Context:
How severe: High
Case: raycluster + raydata + rayjob to create distributed inference task
Depends: python3.10.13, ray2.34.0
Problem description: ray head container exits and restart occasionally when submitting jobs to raycluster using curl. This will cause the job submission failed and also the failures of all running jobs.
Any logs: In general: None. No errors or exceptions in both .out and .err files except: The node with node id: 61d503aa6ca8f1753c9dd8c9d93fcb5ff915850197604ec5f7296526 and address: 172.22.3.35 and node name: 172.22.3.35 has been marked dead because the detector has missed too many heartbeats from it. This can happen when a (1) raylet crashes unexpectedly (OOM, preempted node, etc.) 2 (2) raylet has lagging heartbeats due to slow network or busy workload.
in raylet.out. But I guess this is just a red herring.
Preliminary Investigation: I guess the root cause is the crash of gcs server. But there is no failure message shown in the gcs_server.out. The log basically just shows: [2024-08-30 05:03:56,409 I 27 27] (gcs_server) gcs_actor_manager.cc:1340: Actor created successfully job_id=0e000000 actor_id=42b3aab25a34ba665c6d303f0e000000 [2024-08-30 05:03:56,410 I 27 27] (gcs_server) gcs_actor_manager.cc:357: Finished creating actor. Status: OK job_id=0e000000 actor_id=42b3aab25a34ba665c6d303f0e000000
and ends. Therefore, we cannot validate it and also, we have no idea why it crashes.
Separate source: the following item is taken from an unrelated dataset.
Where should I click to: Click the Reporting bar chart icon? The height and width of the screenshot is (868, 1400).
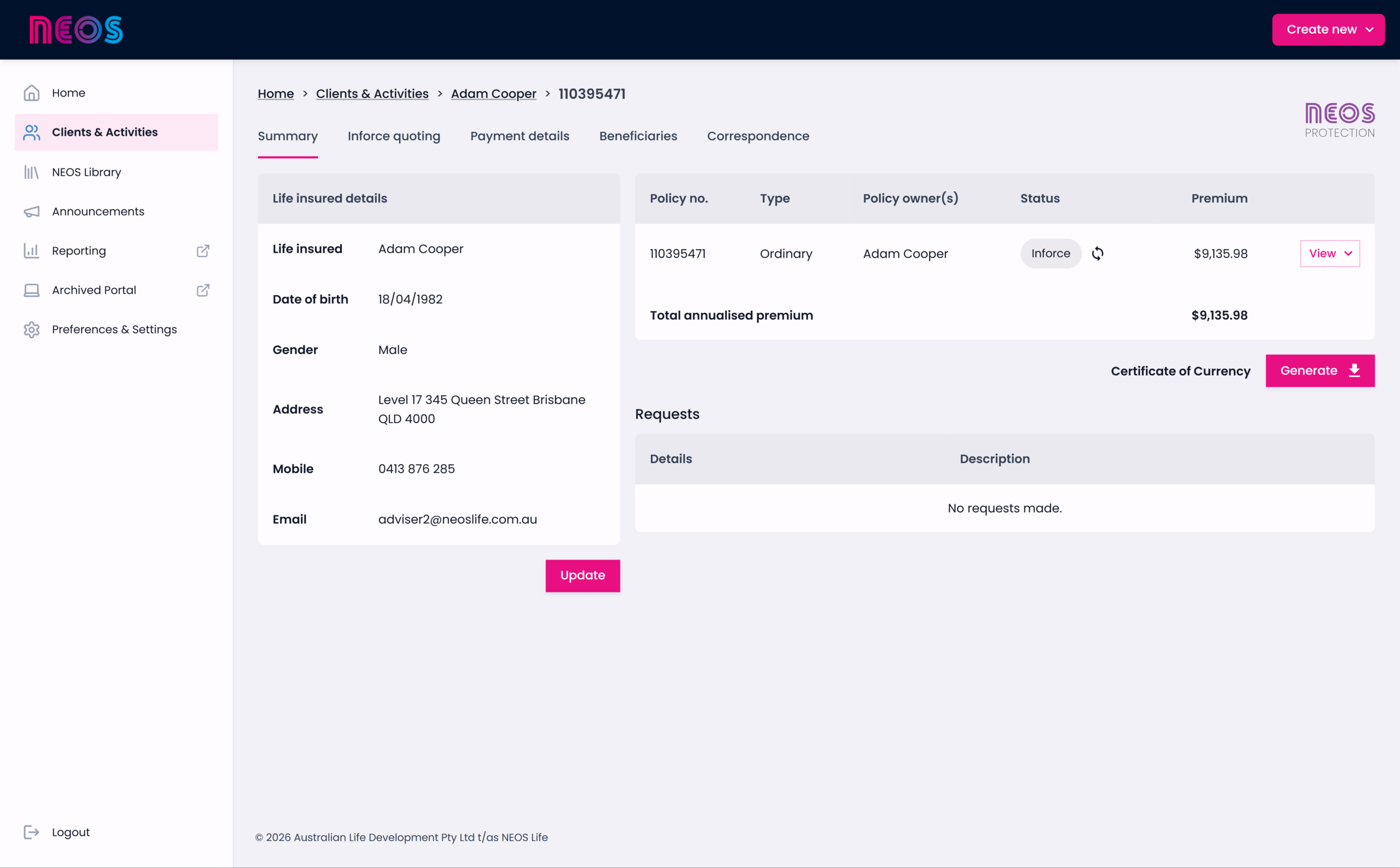[x=32, y=251]
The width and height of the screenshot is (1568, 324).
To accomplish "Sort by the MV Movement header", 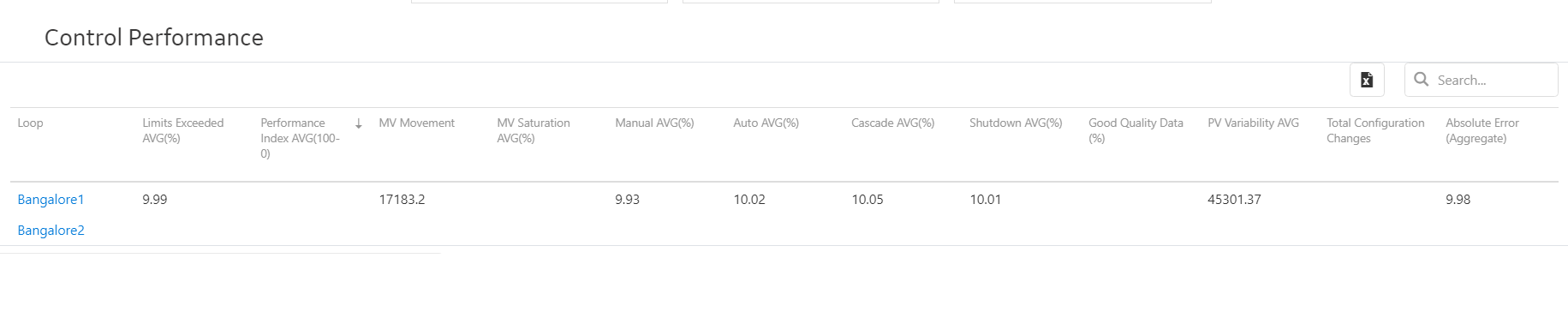I will click(x=417, y=123).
We basically ruled out the OOM issue given when the crash happens there are plenty of available bytes according to the cluster metrics.
Extra: 1. For FT, we used redis as backend for GCS, we have guessed the connection to redis might be the cause, but still we cannot verify it given there is no error log. 2. From our observation, it happens quite definite when the cluster is idled for a while (probably half an hour) and accept a job submission all of a sudden.
can you supply instructions on how to reproduce this?